Si le marché du livre n'est pas encouragé par le contexte financier actuel, les dirigeants de ces grands groupes n'imaginent pas pour autant un sombre avenir.
John Makinson, dont l'analyse a rejoint, durant tout le débat, celle d'Arnaud Nourry, affirme que “les ventes de livres papier se sont certes contractées, mais la lecture n'est pas sur le déclin”. La population est toujours avide de lecture, même si le support n'est pas encore bien défini. Yu Chunchi a ajouté que “notre défi est de donner aux lecteurs accès à nos contenus en étant flexibles, en nous adaptant à la demande”. Seul Oleg Novikov s'est montré vraiment inquiet, à propos du marché russe qui recule depuis deux ans.
Lorsqu'on parle de “nouveaux horizons de l'édition”, thème de cette rencontre, on ne peut éviter la question du numérique, “qui ne se réduit pas aux ebooks mais affecte tous les aspects de notre métier, de la réception du manuscrit à la diffusion vers le lecteur”, souligne John Makinson.

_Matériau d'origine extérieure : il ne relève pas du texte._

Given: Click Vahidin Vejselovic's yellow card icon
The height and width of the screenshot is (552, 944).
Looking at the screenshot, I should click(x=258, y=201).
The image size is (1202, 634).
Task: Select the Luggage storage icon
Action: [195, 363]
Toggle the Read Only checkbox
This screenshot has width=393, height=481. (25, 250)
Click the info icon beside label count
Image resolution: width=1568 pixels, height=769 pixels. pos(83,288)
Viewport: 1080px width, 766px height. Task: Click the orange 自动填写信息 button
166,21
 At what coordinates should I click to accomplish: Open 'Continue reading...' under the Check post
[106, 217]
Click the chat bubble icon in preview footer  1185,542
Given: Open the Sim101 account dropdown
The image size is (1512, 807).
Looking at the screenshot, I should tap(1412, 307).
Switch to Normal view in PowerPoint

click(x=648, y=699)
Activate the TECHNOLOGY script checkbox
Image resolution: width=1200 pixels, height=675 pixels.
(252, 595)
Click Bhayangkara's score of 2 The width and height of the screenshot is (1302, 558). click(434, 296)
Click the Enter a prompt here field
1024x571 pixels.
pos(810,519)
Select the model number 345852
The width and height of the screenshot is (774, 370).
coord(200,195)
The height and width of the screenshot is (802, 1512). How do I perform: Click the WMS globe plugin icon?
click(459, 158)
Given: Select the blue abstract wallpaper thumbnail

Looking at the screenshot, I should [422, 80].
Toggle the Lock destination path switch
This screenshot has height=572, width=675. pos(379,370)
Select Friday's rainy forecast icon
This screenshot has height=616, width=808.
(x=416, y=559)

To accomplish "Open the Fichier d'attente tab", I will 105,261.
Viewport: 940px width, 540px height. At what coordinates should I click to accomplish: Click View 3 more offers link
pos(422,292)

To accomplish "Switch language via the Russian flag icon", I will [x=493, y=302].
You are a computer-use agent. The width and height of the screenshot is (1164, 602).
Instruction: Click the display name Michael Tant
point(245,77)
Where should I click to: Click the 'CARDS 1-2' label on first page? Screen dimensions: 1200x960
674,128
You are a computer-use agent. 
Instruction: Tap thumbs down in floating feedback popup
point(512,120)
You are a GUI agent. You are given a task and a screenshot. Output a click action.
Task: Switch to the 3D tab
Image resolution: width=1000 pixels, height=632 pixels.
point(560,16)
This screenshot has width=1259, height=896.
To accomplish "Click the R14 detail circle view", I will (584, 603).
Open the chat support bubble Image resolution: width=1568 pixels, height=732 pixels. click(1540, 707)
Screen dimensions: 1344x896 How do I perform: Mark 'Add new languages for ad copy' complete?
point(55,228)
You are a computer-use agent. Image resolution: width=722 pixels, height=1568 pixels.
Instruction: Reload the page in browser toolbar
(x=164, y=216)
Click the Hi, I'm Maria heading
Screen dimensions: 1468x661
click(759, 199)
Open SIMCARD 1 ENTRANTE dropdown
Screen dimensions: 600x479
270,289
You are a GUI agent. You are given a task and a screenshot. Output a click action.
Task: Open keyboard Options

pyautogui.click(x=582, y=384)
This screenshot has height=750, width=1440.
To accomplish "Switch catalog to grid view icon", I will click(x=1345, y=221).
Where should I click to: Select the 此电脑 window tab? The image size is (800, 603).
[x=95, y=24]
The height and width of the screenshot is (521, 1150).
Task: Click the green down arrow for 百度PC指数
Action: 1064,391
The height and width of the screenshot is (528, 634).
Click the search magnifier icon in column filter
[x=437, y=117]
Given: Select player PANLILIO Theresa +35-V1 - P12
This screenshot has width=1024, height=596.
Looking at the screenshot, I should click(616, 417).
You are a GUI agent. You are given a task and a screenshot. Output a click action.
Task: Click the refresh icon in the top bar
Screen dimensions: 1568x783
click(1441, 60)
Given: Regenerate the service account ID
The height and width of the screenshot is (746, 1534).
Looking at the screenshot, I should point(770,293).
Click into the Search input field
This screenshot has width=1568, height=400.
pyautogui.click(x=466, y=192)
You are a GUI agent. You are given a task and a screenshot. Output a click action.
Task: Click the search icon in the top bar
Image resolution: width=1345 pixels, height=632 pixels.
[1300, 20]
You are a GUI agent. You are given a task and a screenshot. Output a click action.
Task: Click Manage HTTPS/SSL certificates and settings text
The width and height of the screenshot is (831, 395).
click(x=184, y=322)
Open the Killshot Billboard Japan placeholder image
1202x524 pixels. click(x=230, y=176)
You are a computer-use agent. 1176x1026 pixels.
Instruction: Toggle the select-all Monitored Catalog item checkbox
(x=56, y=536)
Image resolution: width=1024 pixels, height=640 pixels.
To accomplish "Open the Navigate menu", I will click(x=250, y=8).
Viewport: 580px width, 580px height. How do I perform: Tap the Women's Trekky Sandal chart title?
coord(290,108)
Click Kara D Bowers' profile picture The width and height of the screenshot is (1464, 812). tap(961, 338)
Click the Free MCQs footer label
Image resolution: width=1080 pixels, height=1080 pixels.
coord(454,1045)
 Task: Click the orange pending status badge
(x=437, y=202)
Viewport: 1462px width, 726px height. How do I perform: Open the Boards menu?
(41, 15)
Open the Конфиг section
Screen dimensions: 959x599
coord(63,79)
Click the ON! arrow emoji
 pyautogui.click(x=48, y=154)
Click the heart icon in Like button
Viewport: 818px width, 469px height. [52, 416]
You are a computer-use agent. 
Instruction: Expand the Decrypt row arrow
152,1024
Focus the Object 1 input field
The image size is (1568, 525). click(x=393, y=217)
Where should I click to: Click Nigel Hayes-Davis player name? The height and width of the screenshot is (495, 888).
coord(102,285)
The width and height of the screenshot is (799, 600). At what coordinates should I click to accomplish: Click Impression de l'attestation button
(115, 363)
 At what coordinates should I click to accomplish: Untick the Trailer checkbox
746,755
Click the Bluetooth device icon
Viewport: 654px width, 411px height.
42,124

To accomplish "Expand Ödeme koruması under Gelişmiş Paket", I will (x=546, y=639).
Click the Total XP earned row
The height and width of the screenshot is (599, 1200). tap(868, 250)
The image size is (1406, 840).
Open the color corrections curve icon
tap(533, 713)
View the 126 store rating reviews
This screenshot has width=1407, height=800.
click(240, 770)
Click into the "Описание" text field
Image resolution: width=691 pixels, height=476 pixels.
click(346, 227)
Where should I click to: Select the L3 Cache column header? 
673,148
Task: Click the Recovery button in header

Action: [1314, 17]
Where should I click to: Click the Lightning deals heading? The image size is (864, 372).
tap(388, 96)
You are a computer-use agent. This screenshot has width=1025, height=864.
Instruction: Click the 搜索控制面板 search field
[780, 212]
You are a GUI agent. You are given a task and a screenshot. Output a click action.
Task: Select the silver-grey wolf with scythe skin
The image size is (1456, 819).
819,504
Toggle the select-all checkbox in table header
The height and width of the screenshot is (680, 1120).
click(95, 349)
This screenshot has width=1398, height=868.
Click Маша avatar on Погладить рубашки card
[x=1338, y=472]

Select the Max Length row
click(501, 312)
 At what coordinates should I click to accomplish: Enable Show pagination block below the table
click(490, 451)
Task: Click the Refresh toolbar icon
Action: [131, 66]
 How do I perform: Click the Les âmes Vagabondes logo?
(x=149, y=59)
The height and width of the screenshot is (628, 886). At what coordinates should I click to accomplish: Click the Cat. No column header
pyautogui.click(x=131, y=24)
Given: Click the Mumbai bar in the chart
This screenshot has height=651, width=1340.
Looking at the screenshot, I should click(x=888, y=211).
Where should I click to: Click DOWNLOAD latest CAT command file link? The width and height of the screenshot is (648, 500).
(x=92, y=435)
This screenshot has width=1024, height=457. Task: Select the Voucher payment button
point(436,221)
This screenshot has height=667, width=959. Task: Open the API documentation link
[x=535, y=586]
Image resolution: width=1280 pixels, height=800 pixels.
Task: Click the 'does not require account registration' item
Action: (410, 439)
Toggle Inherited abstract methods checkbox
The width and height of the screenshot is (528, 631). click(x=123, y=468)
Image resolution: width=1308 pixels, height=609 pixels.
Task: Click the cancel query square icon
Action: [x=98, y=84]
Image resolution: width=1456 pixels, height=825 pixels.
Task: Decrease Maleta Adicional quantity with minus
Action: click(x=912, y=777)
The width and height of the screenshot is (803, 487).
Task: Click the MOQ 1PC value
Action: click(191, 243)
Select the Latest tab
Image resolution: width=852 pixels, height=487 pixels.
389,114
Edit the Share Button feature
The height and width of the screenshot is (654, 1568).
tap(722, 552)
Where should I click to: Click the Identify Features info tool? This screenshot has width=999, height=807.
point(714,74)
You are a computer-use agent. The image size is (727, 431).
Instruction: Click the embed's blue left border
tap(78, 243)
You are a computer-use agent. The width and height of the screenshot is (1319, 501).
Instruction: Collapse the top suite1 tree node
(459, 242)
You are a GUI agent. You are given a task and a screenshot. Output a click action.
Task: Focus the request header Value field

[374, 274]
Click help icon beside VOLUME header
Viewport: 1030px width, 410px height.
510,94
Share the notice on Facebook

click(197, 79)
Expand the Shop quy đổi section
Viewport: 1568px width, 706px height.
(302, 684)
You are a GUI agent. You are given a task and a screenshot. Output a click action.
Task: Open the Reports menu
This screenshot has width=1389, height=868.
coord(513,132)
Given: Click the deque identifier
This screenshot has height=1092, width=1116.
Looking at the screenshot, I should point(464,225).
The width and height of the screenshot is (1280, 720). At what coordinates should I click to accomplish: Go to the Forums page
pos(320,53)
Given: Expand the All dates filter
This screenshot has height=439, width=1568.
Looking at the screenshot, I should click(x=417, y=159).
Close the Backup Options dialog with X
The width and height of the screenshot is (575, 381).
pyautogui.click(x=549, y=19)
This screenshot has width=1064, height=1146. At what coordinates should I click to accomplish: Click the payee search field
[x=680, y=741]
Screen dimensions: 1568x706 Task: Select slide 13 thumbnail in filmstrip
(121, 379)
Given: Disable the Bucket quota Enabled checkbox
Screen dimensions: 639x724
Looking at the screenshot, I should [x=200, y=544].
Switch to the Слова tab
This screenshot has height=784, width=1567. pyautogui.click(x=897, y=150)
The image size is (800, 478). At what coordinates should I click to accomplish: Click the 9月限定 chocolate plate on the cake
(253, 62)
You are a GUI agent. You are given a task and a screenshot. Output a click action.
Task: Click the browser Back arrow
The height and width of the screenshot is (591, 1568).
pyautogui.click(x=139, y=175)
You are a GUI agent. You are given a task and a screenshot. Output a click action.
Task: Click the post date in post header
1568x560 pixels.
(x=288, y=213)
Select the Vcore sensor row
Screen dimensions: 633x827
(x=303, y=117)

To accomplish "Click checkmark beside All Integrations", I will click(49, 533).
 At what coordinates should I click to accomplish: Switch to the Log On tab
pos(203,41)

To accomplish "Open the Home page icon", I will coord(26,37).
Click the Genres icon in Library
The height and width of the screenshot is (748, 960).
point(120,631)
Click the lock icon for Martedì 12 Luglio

Si aucun n'a voulu donner de chiffre précis sur la part du numérique qu'ils attendaient à terme dans leur chiffre d'affaire, ils ont évoqué un possible 40 %.
“Ce ne sont pas des marchés faciles”
Tous ont rappelé que le métier de l'éditeur restait le même, “trouver le bon projet, travailler avec un auteur et faire des livres imprimés encore plus beaux et meilleurs”, comme l'explique Arnaud Nourry. Yu Chunchi a insisté sur la nécessité, dans l'édition scolaire, de bien cibler ses publics, et Oleg Novikov a rappelé les risques du piratage.
Les autres pistes de développement résident notamment dans les marchés émergents, les “Brics” (Brésil, Russie, Inde, Chine, Afrique du Sud), qui, contrairement, aux marchés français, britannique ou américain, “sont en croissance et ne sont pas concentrés”, analyse Arnaud Nourry. Ce dernier tempère cependant en rappelant que “ce ne sont pas des marchés faciles”. Arnaud Nourry et John Makinson ont ensuite expliqué leur stratégie d'implantation de filiales, de signatures de joint-venture ou de prise de participation dans les Brics.
Vu de l'Asie, le marché occidental aussi est attrayant. Yu Chunchi a affirmé que des collaborations vont se développer entre ces pays et la Chine pour promouvoir la langue et la culture chinoise dans les prochaines années.